What you are asked to do: Edit the records below so that each "Where should I click to" reads "Where do I click to", and keep every other part of the records the same.

Data in this exercise:
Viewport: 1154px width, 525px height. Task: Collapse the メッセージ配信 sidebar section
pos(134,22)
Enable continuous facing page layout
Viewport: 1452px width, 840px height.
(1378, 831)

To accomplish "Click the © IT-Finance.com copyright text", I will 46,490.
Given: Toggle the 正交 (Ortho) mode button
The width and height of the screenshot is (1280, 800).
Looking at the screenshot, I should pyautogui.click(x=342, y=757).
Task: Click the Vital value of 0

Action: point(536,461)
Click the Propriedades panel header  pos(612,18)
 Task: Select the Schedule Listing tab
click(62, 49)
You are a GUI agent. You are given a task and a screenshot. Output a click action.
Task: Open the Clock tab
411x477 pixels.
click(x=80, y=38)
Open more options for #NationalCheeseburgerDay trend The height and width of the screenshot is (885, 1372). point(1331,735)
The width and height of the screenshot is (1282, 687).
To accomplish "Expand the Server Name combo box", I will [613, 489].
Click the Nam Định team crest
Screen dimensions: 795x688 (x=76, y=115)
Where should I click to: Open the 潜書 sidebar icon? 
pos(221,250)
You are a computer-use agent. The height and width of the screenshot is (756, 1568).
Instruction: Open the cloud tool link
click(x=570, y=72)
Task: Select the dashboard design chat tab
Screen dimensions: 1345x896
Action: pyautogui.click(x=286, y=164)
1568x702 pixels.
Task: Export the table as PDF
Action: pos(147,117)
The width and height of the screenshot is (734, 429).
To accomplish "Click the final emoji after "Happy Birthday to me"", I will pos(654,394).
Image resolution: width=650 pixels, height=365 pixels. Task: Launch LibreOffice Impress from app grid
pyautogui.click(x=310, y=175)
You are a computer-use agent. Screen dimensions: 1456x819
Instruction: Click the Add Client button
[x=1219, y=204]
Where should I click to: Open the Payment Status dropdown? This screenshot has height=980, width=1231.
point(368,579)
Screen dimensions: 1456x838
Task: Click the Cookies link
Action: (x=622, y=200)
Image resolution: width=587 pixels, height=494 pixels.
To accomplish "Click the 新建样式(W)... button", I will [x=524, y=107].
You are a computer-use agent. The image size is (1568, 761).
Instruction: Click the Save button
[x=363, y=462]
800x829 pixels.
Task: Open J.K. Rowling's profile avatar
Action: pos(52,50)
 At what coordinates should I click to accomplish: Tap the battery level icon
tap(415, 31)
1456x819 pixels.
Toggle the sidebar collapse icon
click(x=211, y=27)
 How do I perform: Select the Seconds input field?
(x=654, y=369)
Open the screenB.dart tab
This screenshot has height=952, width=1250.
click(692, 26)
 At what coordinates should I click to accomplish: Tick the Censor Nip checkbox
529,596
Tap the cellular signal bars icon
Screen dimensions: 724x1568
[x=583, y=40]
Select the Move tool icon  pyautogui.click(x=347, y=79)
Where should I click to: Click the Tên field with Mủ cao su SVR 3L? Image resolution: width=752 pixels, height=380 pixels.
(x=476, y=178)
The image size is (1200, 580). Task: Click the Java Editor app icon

Task answer:
Viewport: 1154px width, 525px height. Task: Collapse the メッセージ配信 sidebar section
pos(134,22)
Enable continuous facing page layout
Viewport: 1452px width, 840px height.
(1378, 831)

To accomplish "Click the © IT-Finance.com copyright text", I will 46,490.
Given: Toggle the 正交 (Ortho) mode button
The width and height of the screenshot is (1280, 800).
Looking at the screenshot, I should pyautogui.click(x=342, y=757).
Task: Click the Vital value of 0

Action: point(536,461)
Click the Propriedades panel header  pos(612,18)
 Task: Select the Schedule Listing tab
click(62, 49)
You are a GUI agent. You are given a task and a screenshot. Output a click action.
Task: Open the Clock tab
411x477 pixels.
click(x=80, y=38)
Open more options for #NationalCheeseburgerDay trend The height and width of the screenshot is (885, 1372). point(1331,735)
The width and height of the screenshot is (1282, 687).
To accomplish "Expand the Server Name combo box", I will [613, 489].
Click the Nam Định team crest
Screen dimensions: 795x688 (x=76, y=115)
Where do I click to: Open the 潜書 sidebar icon? 
pos(221,250)
You are a computer-use agent. The height and width of the screenshot is (756, 1568).
Instruction: Open the cloud tool link
click(x=570, y=72)
Task: Select the dashboard design chat tab
Screen dimensions: 1345x896
Action: pyautogui.click(x=286, y=164)
1568x702 pixels.
Task: Export the table as PDF
Action: pos(147,117)
The width and height of the screenshot is (734, 429).
To accomplish "Click the final emoji after "Happy Birthday to me"", I will pos(654,394).
Image resolution: width=650 pixels, height=365 pixels. Task: Launch LibreOffice Impress from app grid
pyautogui.click(x=310, y=175)
You are a computer-use agent. Screen dimensions: 1456x819
Instruction: Click the Add Client button
[x=1219, y=204]
Where do I click to: Open the Payment Status dropdown? This screenshot has height=980, width=1231.
point(368,579)
Screen dimensions: 1456x838
Task: Click the Cookies link
Action: (x=622, y=200)
Image resolution: width=587 pixels, height=494 pixels.
To accomplish "Click the 新建样式(W)... button", I will [x=524, y=107].
You are a computer-use agent. The image size is (1568, 761).
Instruction: Click the Save button
[x=363, y=462]
800x829 pixels.
Task: Open J.K. Rowling's profile avatar
Action: pos(52,50)
 At what coordinates should I click to accomplish: Tap the battery level icon
tap(415, 31)
1456x819 pixels.
Toggle the sidebar collapse icon
click(x=211, y=27)
 How do I perform: Select the Seconds input field?
(x=654, y=369)
Open the screenB.dart tab
This screenshot has height=952, width=1250.
click(692, 26)
 At what coordinates should I click to accomplish: Tick the Censor Nip checkbox
529,596
Tap the cellular signal bars icon
Screen dimensions: 724x1568
[x=583, y=40]
Select the Move tool icon  pyautogui.click(x=347, y=79)
Where do I click to: Click the Tên field with Mủ cao su SVR 3L? Image resolution: width=752 pixels, height=380 pixels.
(x=476, y=178)
The image size is (1200, 580). Task: Click the Java Editor app icon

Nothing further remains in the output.